L’Assemblée nationale commence le 12 novembre à examiner le projet de loi portant réforme de l’hôpital et relatif aux patients, à la santé et aux territoires, déposé par la ministre de la santé Roselyne Bachelot-Narquin. Le gouvernement a déclaré l’urgence sur le texte, il n’y aura donc qu’une lecture.

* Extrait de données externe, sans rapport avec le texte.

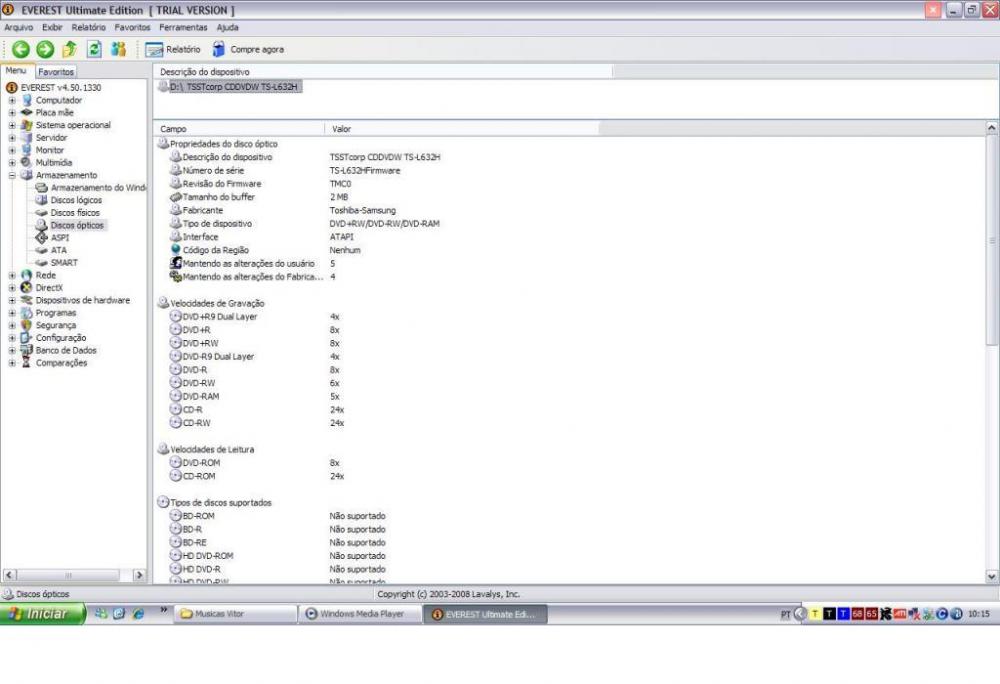Click the green Forward arrow icon
The image size is (1000, 684).
click(x=45, y=49)
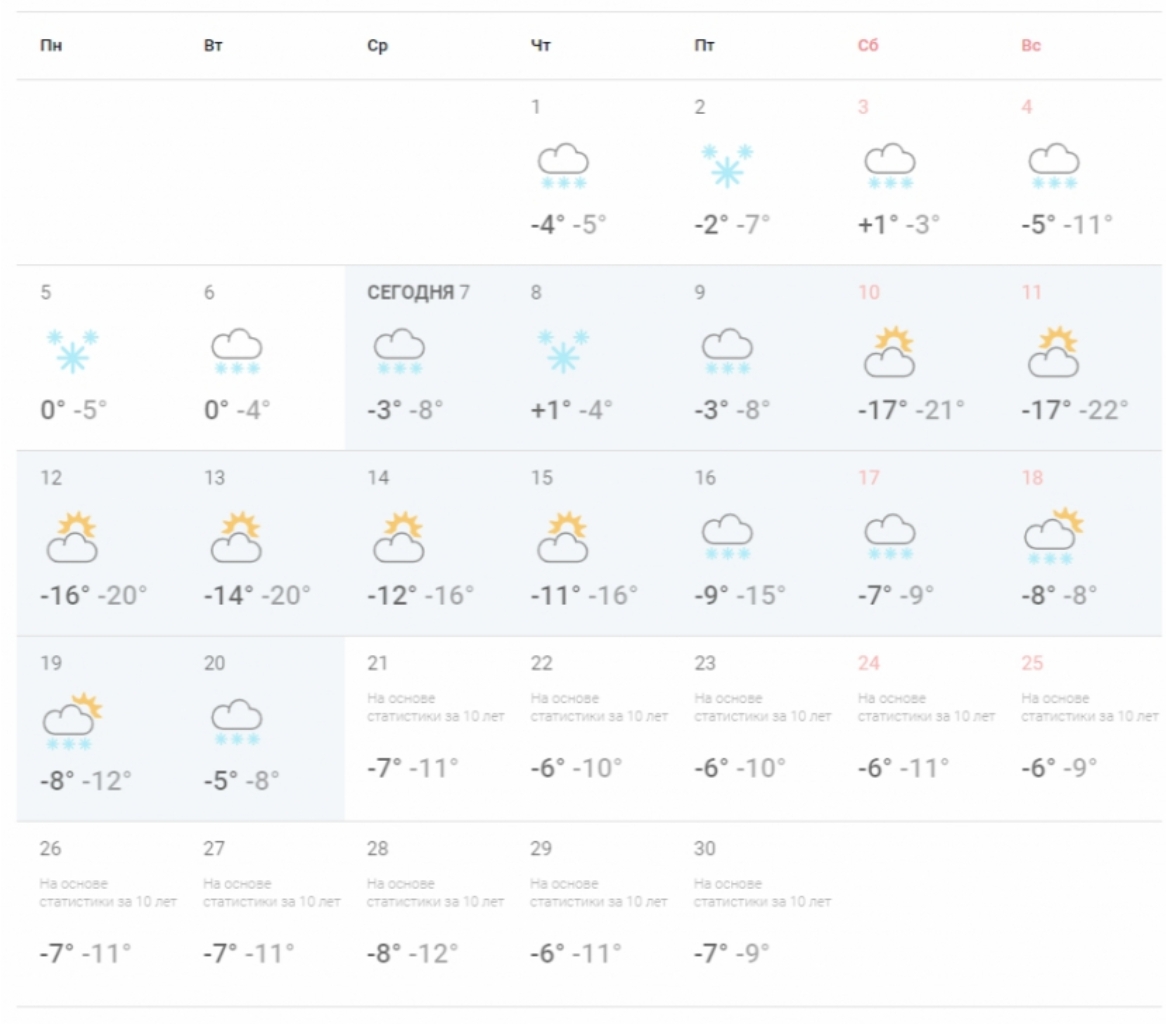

Le projet veut modifier la gestion et l’organisation des soins sur le territoire et mieux répartir les effectifs de médecins. Il propose la création de puissantes agences régionales de santé (ARS) regroupant dans chaque région, d’ici à 2010, les sept organismes actuellement liés à l’Etat – notamment les agences régionales de l’hospitalisation (ARH), les unions régionales des caisses d’assurance maladie (Urcam) et les pôles “santé” et “médico-social” des directions régionales et départementales des affaires sanitaires et sociales (Drass et Ddass).
Regroupements d’hôpitaux Chaque ARS devrait suivre un contrat pluriannuel d’objectifs et de moyens et serait dotée d’une instance de démocratie sanitaire : la conférence régionale de santé. Cette proposition est saluée par le Collectif interassociatif sur la santé (CISS *). Une gestion financière plus rigoureuse – par certification de la Cour des comptes – et la possibilité de regroupements d’hôpitaux inquiètent les petites structures médicales, qui redoutent des fermetures de services. Le CISS pense plutôt que la sécurité de certains soins sera améliorée.
Le projet de loi définit ensuite les missions du médecin généraliste de premier recours et veut redéfinir les quotas de médecins à former (le “numerus clausus”) par territoire, pour faire progressivement disparaître les “déserts médicaux”.
Le texte veut surtout insérer un point essentiel dans la lutte contre les discriminations : «Un professionnel de santé ne peut refuser de soigner une personne en raison de ses mœurs, de sa situation de famille, de son handicap ou de son état de santé, de son origine ou de son appartenance […] ou au motif qu’elle est bénéficiaire» de la couverture maladie universelle (CMU) ou de l’aide médicale d’Etat (AME).
Des amendes sont prévues en cas de discrimination dans l’accès à la prévention ou aux soins, ou lorsque les dépassements d’honoraires des médecins excèdent le «tact» et la «mesure» prévus par le code de la santé publique (article R. 4127-53). Ces mesures répondent aux demandes des associations et à la condamnation, par le Conseil de la concurrence, de sept syndicats de médecins libéraux à 814 000 euros d’amende pour avoir appelé leurs adhérents, entre 2001 et 2005, à des dépassements exceptionnels d’honoraires (cf. INC Hebdo n°s 1472, 1479 et 1483).
* Le CISS regroupe 29 associations d’usagers du système de santé, parmi lesquelles la CSF, Familles rurales, l’Orgéco, l’UFCS, l’Unaf…
L’alcool interdit aux mineurs mais promu sur le Net
D’un côté, le projet de loi présenté par la ministre de la santé Roselyne Bachelot-Narquin consacre un volet entier à la lutte contre l’alcoolisation des mineurs ; de l’autre, un projet d’amendement vise à autoriser les publicités de boissons alcoolisées sur Internet. Des associations y voient un «vrai paradoxe». Pas la ministre.
Le projet de loi vise d’abord à interdire la vente d’alcool aux moins de 18 ans – contre 16 aujourd’hui. La mesure sera difficile à mettre en œuvre, n’étant déjà guère appliquée aujourd’hui. La ministre envisage un renforcement des sanctions contre les cafetiers, avec des peines allant jusqu’à 7 500 euros ou un an de prison, et la fin des soirées où l’alcool peut être consommé à volonté moyennant une participation aux frais (“open bar”).
Enfin, Roselyne Bachelot-Narquin veut «moderniser la loi Evin au vu des nouvelles technologies» – ce qui reviendrait à ajouter Internet à la liste des supports autorisés à accueillir de la pub pour l’alcool. Le député UMP de l’Hérault, Jacques Domergue, est chargé de réfléchir à des garde-fous, comme l’interdiction des publicités intrusives (spams) et l’obligation d’afficher des messages sanitaires.